PROBLEM STATEMENT -
Among the entries below, extract exactly the lines that run from the one with "This screenshot has width=586, height=211." through the one with "Click the Remove trash can icon", both ends included.

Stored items
◇ ◇ ◇ ◇

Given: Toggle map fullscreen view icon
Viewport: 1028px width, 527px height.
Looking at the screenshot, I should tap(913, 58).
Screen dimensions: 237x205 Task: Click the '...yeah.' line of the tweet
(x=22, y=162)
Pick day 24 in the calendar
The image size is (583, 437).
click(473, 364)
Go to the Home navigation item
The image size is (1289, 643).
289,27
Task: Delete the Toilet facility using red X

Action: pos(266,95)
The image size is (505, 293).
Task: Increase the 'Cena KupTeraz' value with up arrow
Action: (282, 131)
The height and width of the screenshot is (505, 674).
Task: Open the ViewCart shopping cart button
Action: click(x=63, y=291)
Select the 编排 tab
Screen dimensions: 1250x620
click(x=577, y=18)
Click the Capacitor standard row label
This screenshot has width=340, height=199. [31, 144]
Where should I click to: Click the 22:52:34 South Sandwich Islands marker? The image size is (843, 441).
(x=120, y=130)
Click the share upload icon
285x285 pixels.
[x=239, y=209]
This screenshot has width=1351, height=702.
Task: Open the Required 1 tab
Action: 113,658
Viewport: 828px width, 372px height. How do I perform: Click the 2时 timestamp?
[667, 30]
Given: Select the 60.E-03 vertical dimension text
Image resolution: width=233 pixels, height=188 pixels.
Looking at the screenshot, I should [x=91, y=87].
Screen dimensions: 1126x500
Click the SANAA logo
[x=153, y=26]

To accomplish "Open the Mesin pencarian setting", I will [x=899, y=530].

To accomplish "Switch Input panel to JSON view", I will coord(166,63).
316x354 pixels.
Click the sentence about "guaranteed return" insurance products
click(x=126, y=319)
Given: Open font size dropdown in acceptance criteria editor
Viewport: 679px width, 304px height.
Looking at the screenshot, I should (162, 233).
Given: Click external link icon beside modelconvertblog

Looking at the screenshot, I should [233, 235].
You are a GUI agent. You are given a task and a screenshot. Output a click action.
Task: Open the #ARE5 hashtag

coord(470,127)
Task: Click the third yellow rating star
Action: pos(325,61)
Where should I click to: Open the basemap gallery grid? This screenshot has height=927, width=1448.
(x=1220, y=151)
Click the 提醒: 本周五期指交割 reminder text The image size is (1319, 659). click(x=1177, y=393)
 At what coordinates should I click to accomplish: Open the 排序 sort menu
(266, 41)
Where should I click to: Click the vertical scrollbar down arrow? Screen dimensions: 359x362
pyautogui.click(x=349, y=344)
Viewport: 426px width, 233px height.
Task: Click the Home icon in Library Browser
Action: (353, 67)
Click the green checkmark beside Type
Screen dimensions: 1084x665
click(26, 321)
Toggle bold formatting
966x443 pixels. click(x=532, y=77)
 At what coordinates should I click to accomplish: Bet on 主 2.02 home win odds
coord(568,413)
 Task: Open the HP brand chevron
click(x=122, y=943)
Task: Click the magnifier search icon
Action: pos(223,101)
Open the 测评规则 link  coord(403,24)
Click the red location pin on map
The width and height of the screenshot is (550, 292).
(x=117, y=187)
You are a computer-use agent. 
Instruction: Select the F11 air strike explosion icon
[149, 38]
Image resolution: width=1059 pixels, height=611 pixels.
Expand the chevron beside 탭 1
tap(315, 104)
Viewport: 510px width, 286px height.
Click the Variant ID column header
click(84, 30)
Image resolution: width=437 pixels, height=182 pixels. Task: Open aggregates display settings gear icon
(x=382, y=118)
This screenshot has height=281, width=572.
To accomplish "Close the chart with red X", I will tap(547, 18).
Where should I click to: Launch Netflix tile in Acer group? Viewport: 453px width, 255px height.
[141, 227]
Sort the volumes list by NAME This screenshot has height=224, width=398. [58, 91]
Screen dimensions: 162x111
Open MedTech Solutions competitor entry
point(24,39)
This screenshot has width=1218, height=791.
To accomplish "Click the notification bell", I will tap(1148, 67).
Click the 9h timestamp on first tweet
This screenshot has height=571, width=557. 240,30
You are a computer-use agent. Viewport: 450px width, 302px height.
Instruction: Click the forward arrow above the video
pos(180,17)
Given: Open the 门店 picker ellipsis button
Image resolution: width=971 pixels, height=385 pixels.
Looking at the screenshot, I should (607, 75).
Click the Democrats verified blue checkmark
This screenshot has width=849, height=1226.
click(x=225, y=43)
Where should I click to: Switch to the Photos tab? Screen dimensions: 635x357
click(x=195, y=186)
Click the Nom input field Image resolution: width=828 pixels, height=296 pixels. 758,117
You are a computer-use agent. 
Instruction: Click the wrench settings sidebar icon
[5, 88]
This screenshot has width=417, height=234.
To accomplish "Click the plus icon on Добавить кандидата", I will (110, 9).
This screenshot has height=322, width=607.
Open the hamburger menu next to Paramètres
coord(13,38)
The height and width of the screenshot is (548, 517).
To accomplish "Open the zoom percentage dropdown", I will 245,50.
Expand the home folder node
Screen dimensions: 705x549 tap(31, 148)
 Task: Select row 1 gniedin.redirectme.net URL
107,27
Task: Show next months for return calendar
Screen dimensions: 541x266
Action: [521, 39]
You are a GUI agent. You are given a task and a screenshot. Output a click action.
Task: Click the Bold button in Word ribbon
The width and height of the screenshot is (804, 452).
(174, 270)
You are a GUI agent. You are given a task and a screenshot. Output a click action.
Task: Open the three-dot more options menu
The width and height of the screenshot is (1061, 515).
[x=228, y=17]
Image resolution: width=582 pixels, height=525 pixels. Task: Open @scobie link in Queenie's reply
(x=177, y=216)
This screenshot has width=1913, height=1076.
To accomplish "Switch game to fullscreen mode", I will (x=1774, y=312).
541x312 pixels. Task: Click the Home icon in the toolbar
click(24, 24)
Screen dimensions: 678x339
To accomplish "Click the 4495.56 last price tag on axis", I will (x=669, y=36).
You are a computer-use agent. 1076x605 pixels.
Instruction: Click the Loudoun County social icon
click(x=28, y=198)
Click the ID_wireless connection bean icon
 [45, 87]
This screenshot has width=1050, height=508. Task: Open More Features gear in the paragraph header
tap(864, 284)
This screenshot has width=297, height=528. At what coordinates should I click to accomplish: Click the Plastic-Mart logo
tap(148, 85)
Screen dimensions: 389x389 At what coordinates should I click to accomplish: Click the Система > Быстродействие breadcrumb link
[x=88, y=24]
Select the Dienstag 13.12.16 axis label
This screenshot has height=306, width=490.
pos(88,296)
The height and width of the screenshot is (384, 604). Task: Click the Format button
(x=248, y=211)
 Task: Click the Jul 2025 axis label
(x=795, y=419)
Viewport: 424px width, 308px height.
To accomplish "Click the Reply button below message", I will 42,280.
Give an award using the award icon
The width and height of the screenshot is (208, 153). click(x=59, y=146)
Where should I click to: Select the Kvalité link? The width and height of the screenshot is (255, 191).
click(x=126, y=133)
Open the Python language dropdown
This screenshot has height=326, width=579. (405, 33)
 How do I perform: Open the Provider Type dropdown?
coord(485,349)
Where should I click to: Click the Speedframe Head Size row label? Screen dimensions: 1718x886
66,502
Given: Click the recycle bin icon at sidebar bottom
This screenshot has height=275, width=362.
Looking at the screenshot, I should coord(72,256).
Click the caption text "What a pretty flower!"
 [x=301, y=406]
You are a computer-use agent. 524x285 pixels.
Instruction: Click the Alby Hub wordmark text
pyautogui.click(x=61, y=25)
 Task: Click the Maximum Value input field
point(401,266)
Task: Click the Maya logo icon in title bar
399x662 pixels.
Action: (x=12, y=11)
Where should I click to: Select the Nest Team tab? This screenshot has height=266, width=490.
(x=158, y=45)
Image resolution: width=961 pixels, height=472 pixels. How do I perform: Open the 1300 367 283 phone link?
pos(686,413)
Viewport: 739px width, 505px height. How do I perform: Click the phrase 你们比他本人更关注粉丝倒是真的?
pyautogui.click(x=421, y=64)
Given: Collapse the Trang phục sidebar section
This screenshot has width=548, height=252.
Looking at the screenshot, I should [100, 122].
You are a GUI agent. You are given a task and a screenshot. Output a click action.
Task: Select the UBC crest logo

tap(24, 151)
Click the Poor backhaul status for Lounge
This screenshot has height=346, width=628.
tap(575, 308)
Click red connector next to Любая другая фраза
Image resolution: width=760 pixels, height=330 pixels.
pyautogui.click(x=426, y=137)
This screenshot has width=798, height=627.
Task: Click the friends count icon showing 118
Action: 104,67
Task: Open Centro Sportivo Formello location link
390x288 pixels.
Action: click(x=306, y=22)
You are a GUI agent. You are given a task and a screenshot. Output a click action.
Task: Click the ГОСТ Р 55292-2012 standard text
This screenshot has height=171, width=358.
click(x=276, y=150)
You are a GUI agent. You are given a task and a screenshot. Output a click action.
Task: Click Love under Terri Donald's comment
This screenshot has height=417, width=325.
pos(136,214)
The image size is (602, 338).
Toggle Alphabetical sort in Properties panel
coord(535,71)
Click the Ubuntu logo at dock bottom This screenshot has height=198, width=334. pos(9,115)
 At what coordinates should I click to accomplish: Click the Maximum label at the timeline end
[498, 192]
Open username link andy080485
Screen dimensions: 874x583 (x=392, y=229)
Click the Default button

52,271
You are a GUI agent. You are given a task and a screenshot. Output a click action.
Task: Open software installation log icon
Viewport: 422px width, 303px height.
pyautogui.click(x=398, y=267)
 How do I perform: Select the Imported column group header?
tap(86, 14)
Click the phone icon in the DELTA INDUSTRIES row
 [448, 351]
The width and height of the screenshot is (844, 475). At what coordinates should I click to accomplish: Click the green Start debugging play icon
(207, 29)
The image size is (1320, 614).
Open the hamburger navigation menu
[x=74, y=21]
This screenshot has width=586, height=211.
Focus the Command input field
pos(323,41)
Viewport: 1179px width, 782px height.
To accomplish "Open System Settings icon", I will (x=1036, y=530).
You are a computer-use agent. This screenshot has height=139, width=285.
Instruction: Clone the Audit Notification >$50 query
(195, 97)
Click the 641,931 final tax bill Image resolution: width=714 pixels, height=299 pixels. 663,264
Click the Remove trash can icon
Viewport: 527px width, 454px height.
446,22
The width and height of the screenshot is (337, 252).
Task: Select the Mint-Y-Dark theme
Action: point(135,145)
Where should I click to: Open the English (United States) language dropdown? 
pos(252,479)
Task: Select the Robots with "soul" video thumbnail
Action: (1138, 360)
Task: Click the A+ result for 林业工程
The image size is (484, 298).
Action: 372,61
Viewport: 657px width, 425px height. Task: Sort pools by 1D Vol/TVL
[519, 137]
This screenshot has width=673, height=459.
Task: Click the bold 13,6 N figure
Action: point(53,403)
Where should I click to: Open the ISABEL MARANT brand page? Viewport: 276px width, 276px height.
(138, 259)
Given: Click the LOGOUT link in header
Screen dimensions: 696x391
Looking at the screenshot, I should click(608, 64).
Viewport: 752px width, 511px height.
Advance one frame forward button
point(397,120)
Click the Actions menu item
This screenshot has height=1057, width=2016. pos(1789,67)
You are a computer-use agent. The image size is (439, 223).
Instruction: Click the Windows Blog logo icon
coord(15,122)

◇ ◇ ◇ ◇

RESULT -
This screenshot has width=586, height=211.
Focus the Command input field
pos(323,41)
Viewport: 1179px width, 782px height.
To accomplish "Open System Settings icon", I will (x=1036, y=530).
You are a computer-use agent. This screenshot has height=139, width=285.
Instruction: Clone the Audit Notification >$50 query
(195, 97)
Click the 641,931 final tax bill Image resolution: width=714 pixels, height=299 pixels. 663,264
Click the Remove trash can icon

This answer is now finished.